Let's try it out. We'll take a look at some neighbourhoods.


In [36]:
for neighbourhoods in limit(5, potential_host_radio_neighbourhoods(filter_nice(atlas_subjects()))):
    for idx, neighbourhood in zip(range(15), neighbourhoods):
        matplotlib.pyplot.subplot(3, 5, idx + 1)
        matplotlib.pyplot.imshow(neighbourhood)
    
    matplotlib.pyplot.show()


Potential hosts to classifications

I'm treating each potential host as a binary classification problem. Every potential host is either $0$ (not the host) or $1$ (the host). I'll write a generator that takes subjects and yields lists of classifications. To do this, I'll also need to have a way to find which host is the "correct" host according to the volunteers. For now, I'll use Kyle Willett's Radio Galaxy Zoo code; later, I'll swap that for my faster method.


In [70]:
def potential_host_classifications(subjects):
    """Yields array of classifications of potential hosts."""
    subjects, subjects_clone = itertools.tee(subjects)
    hosts_gen = potential_hosts(subjects_clone)

    for subject, hosts in zip(subjects, hosts_gen):
        consensus = crowdastro.rgz_analysis.consensus.consensus(subject['zooniverse_id'])
        answers = list(consensus['answer'].values())
        
        classifications = numpy.zeros(hosts.shape[0])
        
        if len(answers) != 1:
            # My plurality radio combination differs from Kyle Willett's - odd, but does happen.
            # Haven't solved this yet, so we'll take the noise hit for now and ignore the problem.
            logging.warning('Ignoring a subject due to unexpected number of answers ({}).'.format(len(answers)))
            yield classifications
            continue

        if 'ir_peak' in answers[0]:
            true_host = numpy.array(answers[0]['ir_peak']) * 200 / 500  # Magic constant from web -> fits.
            true_host[1] = crowdastro.config.get('fits_image_height') - true_host[1]  # Clicks are flipped vertically.
        elif 'ir' in answers[0]:
            true_host = numpy.array(answers[0]['ir']) * 200 / 500
            true_host[1] = crowdastro.config.get('fits_image_height') - true_host[1]  # Clicks are flipped vertically.
        else:
            logging.warning('No click peaks found.')
            yield classifications  # Not sure what causes this case, but there are no click peaks.

—————

Problems to work on |
**1)** In the text on potential hosts, set down the passage starting at "matplotlib.pyplot.imshow(neighbourhood)" and ending at "subjects_clone = itertools.tee(subjects)".
**2)** According to the text on potential hosts, whose code is used for now to find the correct host according to the volunteers?
**3)** Condense the paragraph of the text on potential hosts that begins "I'm treating each potential host" into a short list of its main points.

—————

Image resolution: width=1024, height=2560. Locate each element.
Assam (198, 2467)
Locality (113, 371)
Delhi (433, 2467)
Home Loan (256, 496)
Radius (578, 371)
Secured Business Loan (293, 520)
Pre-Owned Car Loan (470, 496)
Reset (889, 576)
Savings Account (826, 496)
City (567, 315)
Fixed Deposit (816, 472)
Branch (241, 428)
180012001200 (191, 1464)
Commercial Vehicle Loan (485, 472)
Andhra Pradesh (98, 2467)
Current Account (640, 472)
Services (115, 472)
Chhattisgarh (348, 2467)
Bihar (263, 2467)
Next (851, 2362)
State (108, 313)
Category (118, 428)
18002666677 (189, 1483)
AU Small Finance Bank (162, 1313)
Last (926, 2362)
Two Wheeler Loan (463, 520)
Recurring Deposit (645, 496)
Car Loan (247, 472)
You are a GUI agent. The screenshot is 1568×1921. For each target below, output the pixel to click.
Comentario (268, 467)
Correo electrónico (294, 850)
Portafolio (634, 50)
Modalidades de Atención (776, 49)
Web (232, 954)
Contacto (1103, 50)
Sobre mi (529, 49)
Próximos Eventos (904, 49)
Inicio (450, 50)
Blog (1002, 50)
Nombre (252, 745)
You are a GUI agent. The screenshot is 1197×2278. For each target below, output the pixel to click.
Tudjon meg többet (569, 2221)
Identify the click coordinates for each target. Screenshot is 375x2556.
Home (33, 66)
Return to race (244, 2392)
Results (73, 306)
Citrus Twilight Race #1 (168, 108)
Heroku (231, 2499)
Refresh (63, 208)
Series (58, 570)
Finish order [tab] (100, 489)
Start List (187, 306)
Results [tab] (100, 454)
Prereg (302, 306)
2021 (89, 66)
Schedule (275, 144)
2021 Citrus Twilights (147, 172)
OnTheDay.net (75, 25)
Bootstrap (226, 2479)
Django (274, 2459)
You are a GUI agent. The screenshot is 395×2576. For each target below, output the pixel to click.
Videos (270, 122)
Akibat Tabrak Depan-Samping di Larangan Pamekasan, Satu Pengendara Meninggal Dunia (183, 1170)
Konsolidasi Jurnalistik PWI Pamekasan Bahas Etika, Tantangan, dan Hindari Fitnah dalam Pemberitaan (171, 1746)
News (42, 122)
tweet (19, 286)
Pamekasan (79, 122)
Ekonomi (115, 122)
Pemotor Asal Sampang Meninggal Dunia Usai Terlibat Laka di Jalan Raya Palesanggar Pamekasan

—————

Task responses |
**1)**
matplotlib.pyplot.imshow(neighbourhood)
    
    matplotlib.pyplot.show()


Potential hosts to classifications

I'm treating each potential host as a binary classification problem. Every potential host is either $0$ (not the host) or $1$ (the host). I'll write a generator that takes subjects and yields lists of classifications. To do this, I'll also need to have a way to find which host is the "correct" host according to the volunteers. For now, I'll use Kyle Willett's Radio Galaxy Zoo code; later, I'll swap that for my faster method.


In [70]:
def potential_host_classifications(subjects):
    """Yields array of classifications of potential hosts."""
    subjects, subjects_clone = itertools.tee(subjects)

**2)** Kyle Willett's Radio Galaxy Zoo code.

**3)**
- Each potential host is treated as a binary classification problem: 0 (not the host) or 1 (the host).
- A generator will take subjects and yield lists of classifications.
- This requires a way to find the "correct" host according to the volunteers.
- Kyle Willett's Radio Galaxy Zoo code is used for this for now, to be swapped later for a faster method.